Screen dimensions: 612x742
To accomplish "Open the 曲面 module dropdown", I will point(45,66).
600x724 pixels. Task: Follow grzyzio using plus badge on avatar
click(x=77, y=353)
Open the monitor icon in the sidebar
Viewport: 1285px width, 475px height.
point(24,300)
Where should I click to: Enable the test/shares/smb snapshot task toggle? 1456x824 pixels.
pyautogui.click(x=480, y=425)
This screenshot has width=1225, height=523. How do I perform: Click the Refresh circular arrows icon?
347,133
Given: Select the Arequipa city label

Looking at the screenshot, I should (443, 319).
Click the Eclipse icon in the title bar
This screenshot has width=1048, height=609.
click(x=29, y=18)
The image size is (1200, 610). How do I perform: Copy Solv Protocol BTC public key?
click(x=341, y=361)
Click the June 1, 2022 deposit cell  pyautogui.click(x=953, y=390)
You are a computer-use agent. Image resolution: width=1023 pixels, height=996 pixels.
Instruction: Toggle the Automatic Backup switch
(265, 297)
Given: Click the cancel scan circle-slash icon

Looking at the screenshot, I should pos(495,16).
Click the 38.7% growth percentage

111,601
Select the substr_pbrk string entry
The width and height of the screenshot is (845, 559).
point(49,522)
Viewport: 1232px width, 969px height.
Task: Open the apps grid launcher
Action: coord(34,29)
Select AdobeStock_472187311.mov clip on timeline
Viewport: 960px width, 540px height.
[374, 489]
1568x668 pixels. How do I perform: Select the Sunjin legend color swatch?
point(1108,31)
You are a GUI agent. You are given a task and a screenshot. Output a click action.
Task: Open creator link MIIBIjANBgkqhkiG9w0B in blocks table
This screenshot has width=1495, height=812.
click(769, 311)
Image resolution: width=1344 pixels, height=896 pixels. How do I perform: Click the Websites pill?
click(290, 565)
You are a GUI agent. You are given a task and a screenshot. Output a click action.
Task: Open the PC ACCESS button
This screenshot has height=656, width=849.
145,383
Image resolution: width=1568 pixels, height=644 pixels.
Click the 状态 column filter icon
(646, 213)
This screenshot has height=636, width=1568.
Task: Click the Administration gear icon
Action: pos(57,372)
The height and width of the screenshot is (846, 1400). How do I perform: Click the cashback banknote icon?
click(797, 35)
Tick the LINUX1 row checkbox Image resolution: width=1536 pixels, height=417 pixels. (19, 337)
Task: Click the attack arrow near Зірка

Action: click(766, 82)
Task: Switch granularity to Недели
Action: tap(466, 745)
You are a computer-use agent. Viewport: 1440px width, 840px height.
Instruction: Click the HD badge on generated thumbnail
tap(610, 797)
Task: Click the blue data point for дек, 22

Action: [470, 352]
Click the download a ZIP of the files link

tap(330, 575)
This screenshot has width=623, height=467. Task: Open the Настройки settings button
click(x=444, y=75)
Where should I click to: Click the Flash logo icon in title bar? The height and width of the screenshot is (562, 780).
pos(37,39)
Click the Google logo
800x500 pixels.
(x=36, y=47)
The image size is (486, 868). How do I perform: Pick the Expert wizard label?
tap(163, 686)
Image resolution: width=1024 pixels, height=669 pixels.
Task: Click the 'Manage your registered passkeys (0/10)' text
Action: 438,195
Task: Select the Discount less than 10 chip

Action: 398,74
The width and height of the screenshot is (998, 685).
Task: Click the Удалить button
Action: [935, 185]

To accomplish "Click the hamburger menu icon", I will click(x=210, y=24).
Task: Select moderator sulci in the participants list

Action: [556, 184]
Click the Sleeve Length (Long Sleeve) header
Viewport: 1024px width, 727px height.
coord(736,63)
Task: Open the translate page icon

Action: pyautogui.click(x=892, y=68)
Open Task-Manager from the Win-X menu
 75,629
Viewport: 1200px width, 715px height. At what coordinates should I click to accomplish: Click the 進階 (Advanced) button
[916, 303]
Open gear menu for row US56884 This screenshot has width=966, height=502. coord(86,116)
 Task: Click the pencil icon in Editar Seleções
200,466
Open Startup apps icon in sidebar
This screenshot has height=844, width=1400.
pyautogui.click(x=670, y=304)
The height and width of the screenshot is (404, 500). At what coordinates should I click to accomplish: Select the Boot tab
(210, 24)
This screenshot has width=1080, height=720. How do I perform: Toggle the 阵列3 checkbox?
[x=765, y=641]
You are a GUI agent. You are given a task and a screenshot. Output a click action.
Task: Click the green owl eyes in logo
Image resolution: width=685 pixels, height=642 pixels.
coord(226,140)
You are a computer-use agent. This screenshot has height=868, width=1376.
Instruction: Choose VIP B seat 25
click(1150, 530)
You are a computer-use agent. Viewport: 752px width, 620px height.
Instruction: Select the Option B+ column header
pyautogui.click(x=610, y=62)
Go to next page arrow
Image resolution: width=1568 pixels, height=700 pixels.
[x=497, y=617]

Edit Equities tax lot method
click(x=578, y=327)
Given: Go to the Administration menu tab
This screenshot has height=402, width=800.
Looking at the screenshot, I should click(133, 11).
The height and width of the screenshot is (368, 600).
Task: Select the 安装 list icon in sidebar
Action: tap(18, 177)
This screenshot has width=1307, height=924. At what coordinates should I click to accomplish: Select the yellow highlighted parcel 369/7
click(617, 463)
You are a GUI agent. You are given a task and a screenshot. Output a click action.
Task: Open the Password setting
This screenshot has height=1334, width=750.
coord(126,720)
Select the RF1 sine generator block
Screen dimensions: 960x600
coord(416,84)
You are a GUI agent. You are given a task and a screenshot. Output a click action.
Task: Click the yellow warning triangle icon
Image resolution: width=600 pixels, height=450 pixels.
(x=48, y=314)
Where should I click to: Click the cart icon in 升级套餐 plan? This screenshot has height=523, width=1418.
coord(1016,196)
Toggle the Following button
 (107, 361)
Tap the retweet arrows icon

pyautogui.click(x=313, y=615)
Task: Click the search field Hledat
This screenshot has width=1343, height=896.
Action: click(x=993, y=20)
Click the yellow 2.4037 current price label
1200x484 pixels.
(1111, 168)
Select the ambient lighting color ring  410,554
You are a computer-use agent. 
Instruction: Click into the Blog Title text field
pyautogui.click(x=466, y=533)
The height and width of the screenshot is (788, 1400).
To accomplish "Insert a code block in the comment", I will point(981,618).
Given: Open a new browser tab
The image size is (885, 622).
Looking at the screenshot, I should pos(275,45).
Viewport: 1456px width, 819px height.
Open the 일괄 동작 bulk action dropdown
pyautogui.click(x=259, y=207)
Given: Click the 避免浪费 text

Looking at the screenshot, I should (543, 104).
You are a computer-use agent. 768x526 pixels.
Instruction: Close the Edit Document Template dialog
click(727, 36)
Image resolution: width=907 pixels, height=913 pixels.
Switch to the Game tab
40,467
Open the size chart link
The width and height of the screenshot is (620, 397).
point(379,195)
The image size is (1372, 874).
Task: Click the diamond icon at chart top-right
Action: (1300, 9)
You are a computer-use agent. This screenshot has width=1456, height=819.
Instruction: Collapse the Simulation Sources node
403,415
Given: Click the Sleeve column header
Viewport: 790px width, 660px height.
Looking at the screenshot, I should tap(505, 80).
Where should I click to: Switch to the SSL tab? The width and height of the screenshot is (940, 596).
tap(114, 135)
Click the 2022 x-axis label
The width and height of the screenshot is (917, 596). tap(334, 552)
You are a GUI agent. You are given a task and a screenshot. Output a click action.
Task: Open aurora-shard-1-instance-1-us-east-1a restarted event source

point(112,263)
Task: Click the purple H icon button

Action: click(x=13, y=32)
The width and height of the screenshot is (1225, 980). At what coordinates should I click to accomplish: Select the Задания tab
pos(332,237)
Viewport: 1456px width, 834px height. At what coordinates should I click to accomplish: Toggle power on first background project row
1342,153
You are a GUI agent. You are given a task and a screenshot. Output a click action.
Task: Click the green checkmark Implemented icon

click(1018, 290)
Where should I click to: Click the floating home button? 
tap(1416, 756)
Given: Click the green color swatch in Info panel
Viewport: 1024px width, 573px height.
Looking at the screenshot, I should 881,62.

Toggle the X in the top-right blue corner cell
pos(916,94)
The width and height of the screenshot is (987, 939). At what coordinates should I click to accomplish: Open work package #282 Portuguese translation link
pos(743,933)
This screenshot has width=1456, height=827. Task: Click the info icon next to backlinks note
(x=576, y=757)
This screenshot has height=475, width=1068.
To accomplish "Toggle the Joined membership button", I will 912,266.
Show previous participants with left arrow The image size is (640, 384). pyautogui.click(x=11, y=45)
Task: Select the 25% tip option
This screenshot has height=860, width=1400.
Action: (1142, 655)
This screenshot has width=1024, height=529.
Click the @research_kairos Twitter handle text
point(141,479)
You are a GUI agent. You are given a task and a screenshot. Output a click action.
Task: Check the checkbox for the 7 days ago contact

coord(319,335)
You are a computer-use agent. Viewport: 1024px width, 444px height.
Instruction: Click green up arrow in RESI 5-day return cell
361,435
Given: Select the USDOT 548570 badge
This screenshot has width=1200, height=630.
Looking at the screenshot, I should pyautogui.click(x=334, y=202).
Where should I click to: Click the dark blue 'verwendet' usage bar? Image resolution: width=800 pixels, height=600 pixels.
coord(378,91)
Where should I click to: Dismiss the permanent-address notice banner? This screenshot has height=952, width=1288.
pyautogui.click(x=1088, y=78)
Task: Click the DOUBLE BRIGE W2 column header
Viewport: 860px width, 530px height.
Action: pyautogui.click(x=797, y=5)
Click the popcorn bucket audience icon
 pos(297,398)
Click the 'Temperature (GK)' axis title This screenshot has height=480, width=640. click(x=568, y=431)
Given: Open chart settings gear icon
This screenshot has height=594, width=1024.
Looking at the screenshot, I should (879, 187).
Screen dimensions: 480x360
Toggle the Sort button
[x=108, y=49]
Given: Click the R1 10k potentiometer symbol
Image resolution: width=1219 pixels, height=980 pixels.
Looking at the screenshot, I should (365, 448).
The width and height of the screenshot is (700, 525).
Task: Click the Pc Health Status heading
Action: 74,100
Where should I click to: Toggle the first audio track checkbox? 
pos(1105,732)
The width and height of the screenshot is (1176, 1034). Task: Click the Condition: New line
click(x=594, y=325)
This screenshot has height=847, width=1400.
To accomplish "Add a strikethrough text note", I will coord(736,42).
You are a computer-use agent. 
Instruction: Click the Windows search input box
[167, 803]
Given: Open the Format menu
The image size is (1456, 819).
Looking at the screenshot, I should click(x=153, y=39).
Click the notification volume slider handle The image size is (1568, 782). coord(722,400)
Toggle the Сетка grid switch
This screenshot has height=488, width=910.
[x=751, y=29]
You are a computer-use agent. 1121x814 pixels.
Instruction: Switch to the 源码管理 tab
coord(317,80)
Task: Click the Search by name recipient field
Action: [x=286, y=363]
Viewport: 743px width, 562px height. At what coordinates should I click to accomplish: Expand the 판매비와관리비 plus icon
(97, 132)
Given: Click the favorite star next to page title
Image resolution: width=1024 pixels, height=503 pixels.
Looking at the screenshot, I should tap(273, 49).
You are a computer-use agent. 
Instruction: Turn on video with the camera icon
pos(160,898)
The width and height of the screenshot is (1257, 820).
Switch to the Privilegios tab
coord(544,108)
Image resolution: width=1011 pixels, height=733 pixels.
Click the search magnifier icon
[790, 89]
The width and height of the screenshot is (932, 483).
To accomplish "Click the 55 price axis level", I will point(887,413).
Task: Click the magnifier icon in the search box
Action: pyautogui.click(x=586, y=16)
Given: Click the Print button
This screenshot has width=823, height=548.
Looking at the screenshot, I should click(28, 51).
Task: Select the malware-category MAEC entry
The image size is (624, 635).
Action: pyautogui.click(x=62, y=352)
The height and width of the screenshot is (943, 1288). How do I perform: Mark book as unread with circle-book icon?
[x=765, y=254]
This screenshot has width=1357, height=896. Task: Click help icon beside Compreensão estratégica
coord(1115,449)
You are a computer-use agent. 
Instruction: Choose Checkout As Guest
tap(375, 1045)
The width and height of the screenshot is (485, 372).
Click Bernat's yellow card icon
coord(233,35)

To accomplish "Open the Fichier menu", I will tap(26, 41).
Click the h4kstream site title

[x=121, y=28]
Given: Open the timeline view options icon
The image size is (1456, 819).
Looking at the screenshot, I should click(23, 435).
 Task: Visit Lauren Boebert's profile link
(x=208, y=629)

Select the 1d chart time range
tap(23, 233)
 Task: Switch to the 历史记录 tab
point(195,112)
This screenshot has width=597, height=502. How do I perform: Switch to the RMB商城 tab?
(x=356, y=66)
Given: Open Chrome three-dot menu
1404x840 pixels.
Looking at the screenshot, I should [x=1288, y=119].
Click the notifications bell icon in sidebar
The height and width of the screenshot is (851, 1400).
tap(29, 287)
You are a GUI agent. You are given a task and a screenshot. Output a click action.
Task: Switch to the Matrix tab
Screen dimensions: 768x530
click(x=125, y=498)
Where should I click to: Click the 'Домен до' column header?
┄┄┄┄┄┄
Reproduce the records verbatim, starting at the first line and continuing through the line that contains "Looking at the screenshot, I should (443, 319).", both ends included.

Screen dimensions: 612x742
To accomplish "Open the 曲面 module dropdown", I will point(45,66).
600x724 pixels. Task: Follow grzyzio using plus badge on avatar
click(x=77, y=353)
Open the monitor icon in the sidebar
Viewport: 1285px width, 475px height.
point(24,300)
Where should I click to: Enable the test/shares/smb snapshot task toggle? 1456x824 pixels.
pyautogui.click(x=480, y=425)
This screenshot has width=1225, height=523. How do I perform: Click the Refresh circular arrows icon?
347,133
Given: Select the Arequipa city label

Looking at the screenshot, I should (443, 319).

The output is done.